Modernism in Motion
Modernism in Motion
A sinuous necklace of sterling silver and semi-precious stones, made around 1958 by modernist jeweler Art Smith (1917 – 1982), is among the treasures of the renowned Daphne Farago Collection of studio jewelry at the Museum of Fine Arts, Boston.
Born in Cuba to Jamaican parents, Smith grew up in Brooklyn, studied art at Cooper Union, and had his own shop in Greenwich Village from the late ’40s to 1979. He was part of a community of black artists that included writer James Baldwin, singers Lena Horne and Harry Belafonte, musician and Duke Ellington collaborator Billy Strayhorn, and dancer/choreographer Talley Beatty.

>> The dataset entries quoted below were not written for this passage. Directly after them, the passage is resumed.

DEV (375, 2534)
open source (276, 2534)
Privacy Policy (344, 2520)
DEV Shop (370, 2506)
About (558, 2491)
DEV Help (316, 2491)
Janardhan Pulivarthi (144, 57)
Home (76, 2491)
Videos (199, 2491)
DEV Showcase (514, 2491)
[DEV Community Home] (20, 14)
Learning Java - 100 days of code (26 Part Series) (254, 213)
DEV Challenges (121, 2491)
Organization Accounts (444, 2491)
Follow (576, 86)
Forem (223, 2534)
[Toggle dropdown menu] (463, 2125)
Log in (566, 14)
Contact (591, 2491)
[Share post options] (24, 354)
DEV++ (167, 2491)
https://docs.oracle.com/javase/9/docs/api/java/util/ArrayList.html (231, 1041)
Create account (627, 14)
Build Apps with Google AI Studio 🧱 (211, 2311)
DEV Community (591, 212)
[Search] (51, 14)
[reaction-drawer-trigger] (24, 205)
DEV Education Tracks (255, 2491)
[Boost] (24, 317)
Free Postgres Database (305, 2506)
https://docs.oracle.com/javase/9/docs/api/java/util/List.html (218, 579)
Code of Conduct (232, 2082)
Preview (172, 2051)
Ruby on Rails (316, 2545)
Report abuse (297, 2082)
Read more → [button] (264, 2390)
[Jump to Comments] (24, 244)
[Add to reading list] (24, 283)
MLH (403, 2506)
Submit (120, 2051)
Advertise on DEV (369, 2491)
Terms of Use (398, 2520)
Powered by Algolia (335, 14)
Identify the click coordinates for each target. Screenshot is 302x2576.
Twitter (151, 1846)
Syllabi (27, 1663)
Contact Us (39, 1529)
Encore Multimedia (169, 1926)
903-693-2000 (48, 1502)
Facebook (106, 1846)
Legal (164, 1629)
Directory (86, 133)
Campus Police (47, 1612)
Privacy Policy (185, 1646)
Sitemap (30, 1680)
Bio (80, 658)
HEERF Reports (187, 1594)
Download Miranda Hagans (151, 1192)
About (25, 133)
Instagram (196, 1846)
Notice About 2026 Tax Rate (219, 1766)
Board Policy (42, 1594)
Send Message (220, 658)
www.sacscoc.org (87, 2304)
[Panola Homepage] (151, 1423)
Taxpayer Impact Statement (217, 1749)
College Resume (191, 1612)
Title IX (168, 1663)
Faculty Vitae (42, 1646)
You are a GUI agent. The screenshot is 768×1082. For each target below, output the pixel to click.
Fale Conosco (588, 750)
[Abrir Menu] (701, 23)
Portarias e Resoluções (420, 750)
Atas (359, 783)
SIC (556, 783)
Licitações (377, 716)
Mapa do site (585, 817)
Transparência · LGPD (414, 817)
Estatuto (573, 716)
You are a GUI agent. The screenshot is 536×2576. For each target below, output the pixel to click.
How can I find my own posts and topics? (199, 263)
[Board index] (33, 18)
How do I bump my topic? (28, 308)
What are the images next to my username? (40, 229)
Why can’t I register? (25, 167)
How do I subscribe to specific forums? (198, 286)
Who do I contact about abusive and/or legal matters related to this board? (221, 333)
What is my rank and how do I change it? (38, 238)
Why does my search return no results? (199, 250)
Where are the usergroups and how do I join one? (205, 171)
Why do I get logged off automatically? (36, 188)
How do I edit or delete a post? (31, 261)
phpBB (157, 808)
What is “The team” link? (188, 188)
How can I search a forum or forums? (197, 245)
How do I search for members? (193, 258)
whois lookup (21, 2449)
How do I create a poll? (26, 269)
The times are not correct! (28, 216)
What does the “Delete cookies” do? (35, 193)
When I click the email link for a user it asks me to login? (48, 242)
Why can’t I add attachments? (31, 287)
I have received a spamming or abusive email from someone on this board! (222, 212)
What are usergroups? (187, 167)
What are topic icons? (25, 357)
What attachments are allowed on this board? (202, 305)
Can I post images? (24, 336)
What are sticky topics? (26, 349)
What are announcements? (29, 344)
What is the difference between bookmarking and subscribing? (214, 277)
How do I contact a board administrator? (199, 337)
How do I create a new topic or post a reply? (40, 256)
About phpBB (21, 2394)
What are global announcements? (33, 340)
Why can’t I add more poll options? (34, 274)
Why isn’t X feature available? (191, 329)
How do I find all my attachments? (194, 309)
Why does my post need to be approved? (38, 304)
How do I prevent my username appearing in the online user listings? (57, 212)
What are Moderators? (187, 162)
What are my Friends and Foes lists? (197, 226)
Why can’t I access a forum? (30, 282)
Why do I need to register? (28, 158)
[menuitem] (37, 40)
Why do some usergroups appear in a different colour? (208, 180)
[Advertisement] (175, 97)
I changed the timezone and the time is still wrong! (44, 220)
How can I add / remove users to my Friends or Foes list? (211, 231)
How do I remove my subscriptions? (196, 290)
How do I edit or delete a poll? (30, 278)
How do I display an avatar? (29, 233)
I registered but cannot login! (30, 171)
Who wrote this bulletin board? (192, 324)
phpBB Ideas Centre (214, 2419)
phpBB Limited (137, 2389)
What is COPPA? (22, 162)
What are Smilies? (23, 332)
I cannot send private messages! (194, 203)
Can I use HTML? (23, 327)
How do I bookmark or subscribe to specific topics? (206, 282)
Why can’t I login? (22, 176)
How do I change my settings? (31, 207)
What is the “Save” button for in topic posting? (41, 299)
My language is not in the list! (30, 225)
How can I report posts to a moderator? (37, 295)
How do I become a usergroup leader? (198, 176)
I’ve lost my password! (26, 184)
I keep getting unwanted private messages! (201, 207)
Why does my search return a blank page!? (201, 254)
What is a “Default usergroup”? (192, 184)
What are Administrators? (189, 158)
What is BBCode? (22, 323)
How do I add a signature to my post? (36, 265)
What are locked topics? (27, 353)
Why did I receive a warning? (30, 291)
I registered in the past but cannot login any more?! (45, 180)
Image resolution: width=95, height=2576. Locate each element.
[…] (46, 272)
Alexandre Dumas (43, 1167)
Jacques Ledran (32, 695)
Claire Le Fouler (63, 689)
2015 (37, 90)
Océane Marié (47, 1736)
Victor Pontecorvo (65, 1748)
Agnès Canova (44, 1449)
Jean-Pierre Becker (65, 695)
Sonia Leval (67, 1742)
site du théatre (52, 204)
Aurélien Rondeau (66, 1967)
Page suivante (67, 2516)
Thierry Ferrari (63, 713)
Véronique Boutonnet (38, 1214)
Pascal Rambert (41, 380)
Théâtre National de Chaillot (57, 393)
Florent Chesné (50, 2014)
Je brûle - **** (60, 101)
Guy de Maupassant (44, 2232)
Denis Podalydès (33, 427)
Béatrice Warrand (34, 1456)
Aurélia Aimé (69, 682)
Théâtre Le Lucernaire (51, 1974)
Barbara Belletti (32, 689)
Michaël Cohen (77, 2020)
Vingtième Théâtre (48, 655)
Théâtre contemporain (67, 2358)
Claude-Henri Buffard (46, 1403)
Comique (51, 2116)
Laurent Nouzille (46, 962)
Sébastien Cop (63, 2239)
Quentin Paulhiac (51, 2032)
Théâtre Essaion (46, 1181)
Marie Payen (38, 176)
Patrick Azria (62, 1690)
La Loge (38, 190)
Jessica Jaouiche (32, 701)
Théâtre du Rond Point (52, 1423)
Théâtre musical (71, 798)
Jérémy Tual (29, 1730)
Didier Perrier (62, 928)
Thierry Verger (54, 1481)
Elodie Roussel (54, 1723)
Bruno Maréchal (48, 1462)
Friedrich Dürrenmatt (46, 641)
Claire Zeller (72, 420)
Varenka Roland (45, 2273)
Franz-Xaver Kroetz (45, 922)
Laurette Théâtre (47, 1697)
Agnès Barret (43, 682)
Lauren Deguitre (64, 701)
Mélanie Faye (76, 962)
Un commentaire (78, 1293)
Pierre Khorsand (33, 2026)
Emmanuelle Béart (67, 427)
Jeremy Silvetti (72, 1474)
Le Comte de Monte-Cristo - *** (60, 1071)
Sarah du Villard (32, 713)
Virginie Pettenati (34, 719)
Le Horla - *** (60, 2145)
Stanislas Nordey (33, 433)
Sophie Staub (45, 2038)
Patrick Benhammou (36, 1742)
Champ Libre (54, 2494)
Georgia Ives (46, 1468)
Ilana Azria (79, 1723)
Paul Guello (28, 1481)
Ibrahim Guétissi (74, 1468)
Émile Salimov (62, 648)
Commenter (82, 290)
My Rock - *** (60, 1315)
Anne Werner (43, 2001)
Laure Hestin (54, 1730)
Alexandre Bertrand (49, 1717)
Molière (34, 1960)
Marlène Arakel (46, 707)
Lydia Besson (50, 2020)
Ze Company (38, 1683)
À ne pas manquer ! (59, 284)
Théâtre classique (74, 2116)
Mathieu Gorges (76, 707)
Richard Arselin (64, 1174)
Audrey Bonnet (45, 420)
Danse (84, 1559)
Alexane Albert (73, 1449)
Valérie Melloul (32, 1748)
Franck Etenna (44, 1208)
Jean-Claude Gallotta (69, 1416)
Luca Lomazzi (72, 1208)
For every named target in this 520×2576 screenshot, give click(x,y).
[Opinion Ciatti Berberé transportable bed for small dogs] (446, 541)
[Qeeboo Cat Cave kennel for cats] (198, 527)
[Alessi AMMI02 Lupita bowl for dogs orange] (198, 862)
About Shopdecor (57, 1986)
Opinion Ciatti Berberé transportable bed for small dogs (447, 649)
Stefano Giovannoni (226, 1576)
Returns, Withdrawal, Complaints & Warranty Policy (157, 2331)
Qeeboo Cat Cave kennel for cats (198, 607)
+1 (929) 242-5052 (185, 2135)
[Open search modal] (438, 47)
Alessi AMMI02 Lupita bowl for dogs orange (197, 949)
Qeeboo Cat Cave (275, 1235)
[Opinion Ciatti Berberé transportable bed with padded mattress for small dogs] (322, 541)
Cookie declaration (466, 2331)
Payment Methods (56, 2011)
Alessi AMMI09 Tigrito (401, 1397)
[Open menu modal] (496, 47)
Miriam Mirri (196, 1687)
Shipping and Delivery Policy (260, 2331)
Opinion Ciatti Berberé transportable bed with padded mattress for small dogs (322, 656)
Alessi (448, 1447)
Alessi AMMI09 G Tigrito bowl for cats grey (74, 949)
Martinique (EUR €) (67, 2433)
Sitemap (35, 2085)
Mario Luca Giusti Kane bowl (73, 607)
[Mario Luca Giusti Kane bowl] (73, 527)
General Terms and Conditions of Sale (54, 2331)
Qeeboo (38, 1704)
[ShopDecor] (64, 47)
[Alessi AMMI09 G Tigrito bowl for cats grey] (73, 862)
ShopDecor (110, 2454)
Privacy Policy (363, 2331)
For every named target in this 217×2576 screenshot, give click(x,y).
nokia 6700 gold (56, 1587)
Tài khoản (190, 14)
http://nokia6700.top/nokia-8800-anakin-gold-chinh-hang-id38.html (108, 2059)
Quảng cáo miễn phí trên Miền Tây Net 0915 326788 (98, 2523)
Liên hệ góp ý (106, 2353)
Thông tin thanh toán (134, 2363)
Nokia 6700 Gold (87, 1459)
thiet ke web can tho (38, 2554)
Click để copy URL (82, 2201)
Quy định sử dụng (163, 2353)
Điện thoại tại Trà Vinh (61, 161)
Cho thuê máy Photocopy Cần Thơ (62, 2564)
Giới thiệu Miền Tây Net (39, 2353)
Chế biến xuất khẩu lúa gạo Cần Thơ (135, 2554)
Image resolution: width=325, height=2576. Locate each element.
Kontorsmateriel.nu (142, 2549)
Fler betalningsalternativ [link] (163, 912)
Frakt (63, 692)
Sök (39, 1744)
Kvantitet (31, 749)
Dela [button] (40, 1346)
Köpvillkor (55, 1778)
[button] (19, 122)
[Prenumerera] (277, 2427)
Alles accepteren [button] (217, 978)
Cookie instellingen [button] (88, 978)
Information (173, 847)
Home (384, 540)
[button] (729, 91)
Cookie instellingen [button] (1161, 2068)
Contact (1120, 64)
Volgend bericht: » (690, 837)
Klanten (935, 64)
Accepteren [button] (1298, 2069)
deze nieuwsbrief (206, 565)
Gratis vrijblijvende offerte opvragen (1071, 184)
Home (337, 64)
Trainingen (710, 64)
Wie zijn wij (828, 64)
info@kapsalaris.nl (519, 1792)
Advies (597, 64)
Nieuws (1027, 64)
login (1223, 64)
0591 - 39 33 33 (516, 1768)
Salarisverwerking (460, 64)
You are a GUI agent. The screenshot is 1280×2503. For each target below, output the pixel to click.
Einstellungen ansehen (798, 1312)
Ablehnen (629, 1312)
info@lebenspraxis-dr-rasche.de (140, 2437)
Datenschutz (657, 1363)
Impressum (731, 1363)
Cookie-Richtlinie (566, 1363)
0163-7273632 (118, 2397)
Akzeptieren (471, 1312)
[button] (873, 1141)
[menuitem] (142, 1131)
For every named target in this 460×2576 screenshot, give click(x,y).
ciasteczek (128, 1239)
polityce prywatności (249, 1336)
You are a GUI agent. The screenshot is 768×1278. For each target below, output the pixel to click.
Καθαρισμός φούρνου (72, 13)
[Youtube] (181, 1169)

Along with elegant, wearable designs seen in Vogue and Harper’s Bazaar, he created stage jewelry for black avant-garde dance companies – work that likely inspired his “sense of theatricality and interest in the relationship of jewelry to the wearer’s body,” writes Kelly L’Ecuyer, a decorative arts curator at the museum. “Influenced by such prevailing art movements as constructivism, surrealism, and biomorphism, Smith developed an individual style by incorporating in his jewelry the large scale of East African dance regalia, the rhythms of jazz music, and the movement of contemporary African American dance.”
The necklace is one of 150-plus works highlighted in the museum’s lavishly illustrated book on the Farago Collection, Jewelry by Artists (2010).